──────── Brano proposto

La forte connotazione sociale del cappello nasce nell’Ottocento ed è borghese, si disgrega nelle trasgressioni del Sessantotto e rinasce con la moda negli anni Ottanta. Basco, coppola, bombetta, Borsalino, gibus, paglietta, panama, sombrero, Stetson, feltro. Lavorato artigianalmente o industriale, il cappello è spesso legato alla sua materialità, alla materia prima che si utilizza per realizzarlo, ma fondamentalmente il cappello è un “cappello inespresso”. E’ tutto e niente. E’ un vuoto formato da un oggetto pieno, la sua forma. Il cappello all’interno è vuoto , la sua forma di legno è un oggetto che invece possiede una sua identità espressiva in bilico fra forme che bene o male devono rispettare la parte più nobile del nostro corpo e materiali che devono trasferire immediatamente significati sociali e rituali.

────────────────
──────── Dati forniti

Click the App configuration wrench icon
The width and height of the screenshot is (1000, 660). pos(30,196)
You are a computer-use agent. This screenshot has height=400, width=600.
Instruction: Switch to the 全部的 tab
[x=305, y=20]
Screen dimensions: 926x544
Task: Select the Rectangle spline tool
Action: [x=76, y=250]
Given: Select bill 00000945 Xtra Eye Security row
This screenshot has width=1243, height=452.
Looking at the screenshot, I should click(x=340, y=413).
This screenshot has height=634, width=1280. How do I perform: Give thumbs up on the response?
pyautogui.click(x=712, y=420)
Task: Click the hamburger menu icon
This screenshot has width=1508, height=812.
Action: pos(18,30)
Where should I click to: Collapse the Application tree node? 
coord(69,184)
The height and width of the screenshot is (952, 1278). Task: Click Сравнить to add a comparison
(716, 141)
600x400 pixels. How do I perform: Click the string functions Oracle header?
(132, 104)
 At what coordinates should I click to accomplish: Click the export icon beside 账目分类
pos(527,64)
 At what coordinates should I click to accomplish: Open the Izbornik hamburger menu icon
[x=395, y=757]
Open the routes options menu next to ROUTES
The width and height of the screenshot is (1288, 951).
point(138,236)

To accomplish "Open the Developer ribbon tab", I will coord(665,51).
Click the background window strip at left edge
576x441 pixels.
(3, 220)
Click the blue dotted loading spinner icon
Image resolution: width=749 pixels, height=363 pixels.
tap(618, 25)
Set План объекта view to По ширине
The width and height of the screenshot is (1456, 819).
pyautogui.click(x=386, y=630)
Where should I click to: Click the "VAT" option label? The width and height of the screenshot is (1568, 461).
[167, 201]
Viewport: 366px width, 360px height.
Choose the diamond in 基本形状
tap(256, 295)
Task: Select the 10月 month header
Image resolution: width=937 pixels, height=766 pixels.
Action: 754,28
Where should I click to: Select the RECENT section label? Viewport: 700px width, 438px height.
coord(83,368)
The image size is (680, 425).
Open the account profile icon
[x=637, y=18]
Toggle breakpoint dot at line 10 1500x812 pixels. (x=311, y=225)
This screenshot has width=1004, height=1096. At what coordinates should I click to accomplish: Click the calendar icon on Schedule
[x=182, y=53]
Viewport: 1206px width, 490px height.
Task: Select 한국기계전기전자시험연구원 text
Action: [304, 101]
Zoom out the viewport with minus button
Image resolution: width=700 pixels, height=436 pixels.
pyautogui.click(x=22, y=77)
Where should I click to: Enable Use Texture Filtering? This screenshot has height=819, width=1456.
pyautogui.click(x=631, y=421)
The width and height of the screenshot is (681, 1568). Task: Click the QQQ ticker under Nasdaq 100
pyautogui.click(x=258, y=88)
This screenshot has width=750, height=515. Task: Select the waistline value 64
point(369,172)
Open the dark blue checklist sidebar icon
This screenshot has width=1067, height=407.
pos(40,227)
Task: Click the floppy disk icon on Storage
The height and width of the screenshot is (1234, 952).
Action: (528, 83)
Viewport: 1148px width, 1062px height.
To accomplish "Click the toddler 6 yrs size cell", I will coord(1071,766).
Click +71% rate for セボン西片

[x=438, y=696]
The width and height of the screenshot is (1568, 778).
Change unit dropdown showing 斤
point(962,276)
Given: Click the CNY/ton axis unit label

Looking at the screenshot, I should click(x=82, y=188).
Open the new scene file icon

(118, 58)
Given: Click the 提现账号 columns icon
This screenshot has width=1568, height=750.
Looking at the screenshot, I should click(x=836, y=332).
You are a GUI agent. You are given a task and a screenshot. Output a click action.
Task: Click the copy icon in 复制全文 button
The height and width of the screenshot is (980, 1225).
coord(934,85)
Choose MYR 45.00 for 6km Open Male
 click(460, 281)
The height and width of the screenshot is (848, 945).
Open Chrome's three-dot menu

────────────────

__Consegne__:
**A)** Copi dal brano sul cappello tutto il tratto che va da "La forte connotazione" fino a "sociali e rituali.".
**B)** Riporti soltanto le righe dell'elenco che vanno da quella contenente "Viewport: 366px width, 360px height." fino a quella contenente "Toggle breakpoint dot", entrambe incluse. In esse sostituisca "Select" con "Pick", lasciando invariato tutto il resto.

__Risposte__:
**A)**
La forte connotazione sociale del cappello nasce nell’Ottocento ed è borghese, si disgrega nelle trasgressioni del Sessantotto e rinasce con la moda negli anni Ottanta. Basco, coppola, bombetta, Borsalino, gibus, paglietta, panama, sombrero, Stetson, feltro. Lavorato artigianalmente o industriale, il cappello è spesso legato alla sua materialità, alla materia prima che si utilizza per realizzarlo, ma fondamentalmente il cappello è un “cappello inespresso”. E’ tutto e niente. E’ un vuoto formato da un oggetto pieno, la sua forma. Il cappello all’interno è vuoto , la sua forma di legno è un oggetto che invece possiede una sua identità espressiva in bilico fra forme che bene o male devono rispettare la parte più nobile del nostro corpo e materiali che devono trasferire immediatamente significati sociali e rituali.

**B)**
Viewport: 366px width, 360px height.
Choose the diamond in 基本形状
tap(256, 295)
Task: Pick the 10月 month header
Image resolution: width=937 pixels, height=766 pixels.
Action: 754,28
Where should I click to: Pick the RECENT section label? Viewport: 700px width, 438px height.
coord(83,368)
The image size is (680, 425).
Open the account profile icon
[x=637, y=18]
Toggle breakpoint dot at line 10 1500x812 pixels. (x=311, y=225)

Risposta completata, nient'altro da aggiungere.